I start my day .Five minutes out of the bed- And I am already confused.
Thinking about why life has a purpose.
Two minutes later- “I should pray. Wonder what my creator thinks of me”
A minute later- “Why do people matter. I hate everyone. Damn ! I miss them. I loved him. Arghhh!”
Staring into the darkness-“What am I doing with my life!”
Playing with my hair. “OMG, I have split ends. Great. I look bad. My face does not look beautiful anymore. ”
A minute later.
“What face! Anyways when I die, worms will eat it”
“Oh Allah – I better pray. At least for the nur of my face. Great; what thoughts.

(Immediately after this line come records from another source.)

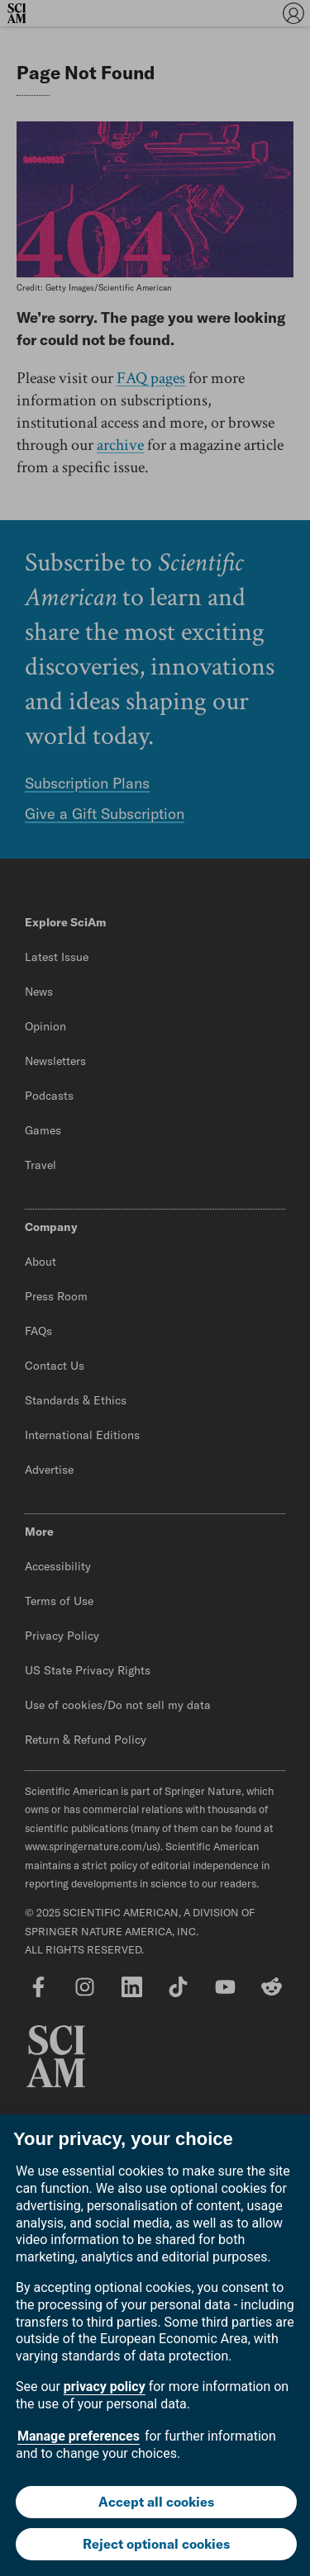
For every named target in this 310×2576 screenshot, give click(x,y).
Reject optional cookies (156, 2544)
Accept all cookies (156, 2501)
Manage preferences (78, 2436)
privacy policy (104, 2386)
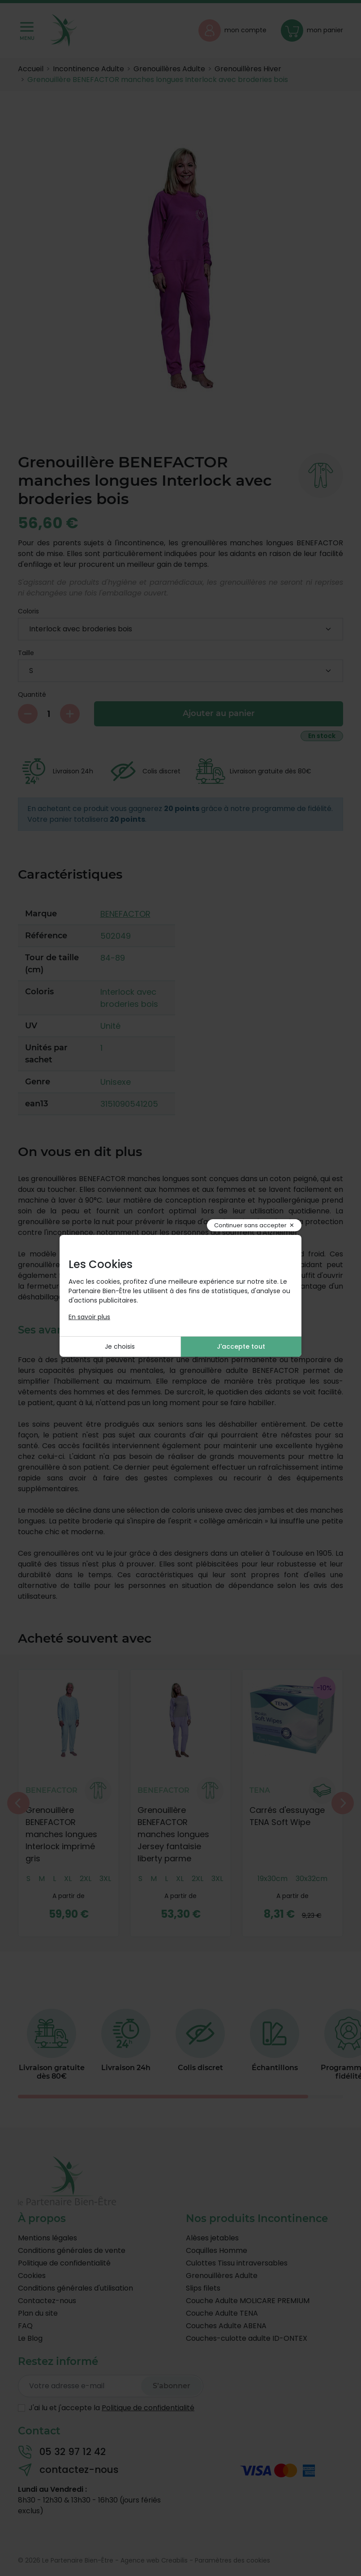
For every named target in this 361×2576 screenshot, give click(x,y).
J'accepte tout (241, 1346)
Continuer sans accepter (250, 1225)
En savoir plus (89, 1316)
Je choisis (120, 1346)
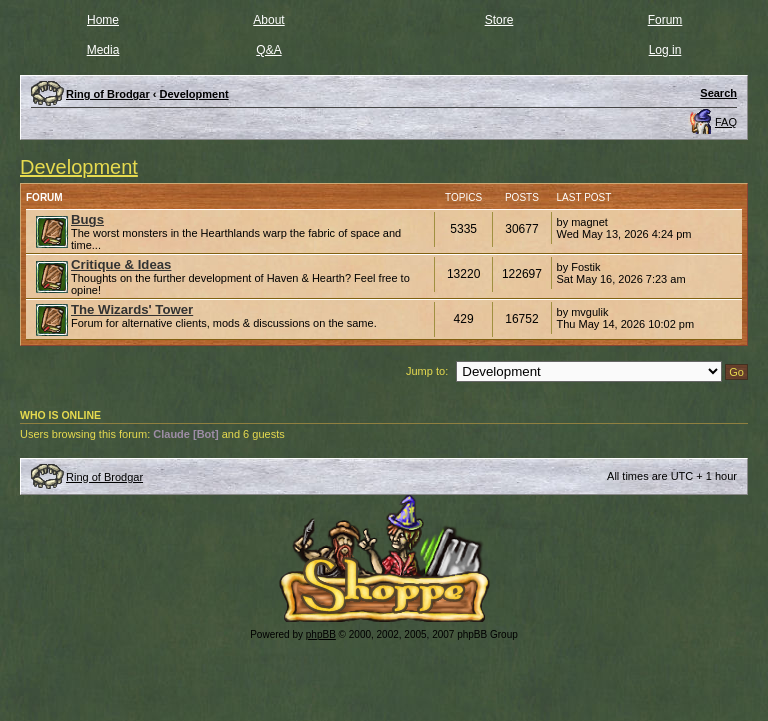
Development (79, 167)
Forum (665, 20)
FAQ (726, 122)
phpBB (321, 634)
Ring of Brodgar (104, 477)
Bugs (87, 219)
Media (103, 50)
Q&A (268, 50)
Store (499, 20)
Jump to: (427, 371)
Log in (665, 50)
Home (103, 20)
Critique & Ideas (121, 264)
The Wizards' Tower (132, 309)
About (268, 20)
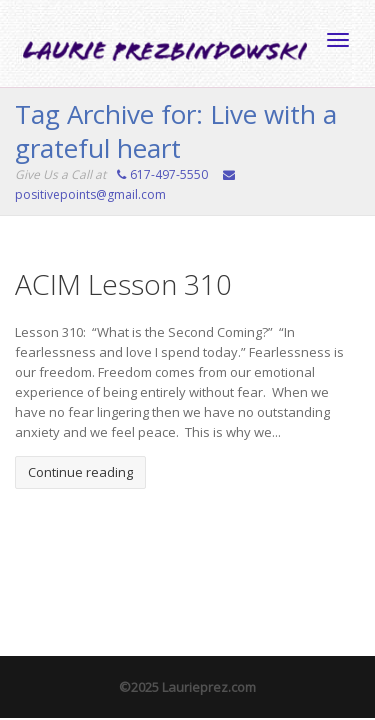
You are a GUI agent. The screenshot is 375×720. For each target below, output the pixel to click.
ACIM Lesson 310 (123, 284)
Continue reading (80, 472)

Allah must be laughing at me”.
Now after posting on this blog like it’s a personal blog, I am writing after fifty billion years. Courtesy my Univerity wi-fi. They even blocked WordPress.
Now there are times when its so hard to decide. When Shaytaan kills you, irritates you. You feel purposeless. Yeah, that happens when I am PMS-ing. Life has so many *such* I feel weird moments. Anxiety- will I get into that university, will that dress fit me, will I get through that interview, will he marry me or not, will I complete that book or not.
Brushing off the anxious thoughts – maybe you can replace them with – How will I answer my creator, fear Allah . If I pray ,I will get through anything. There are many things. Maybe replace “things” with “people”, many people whom you will lose, miss, ignore. You may miss talking to them, doing things with them. At at the end you know, it was for the best.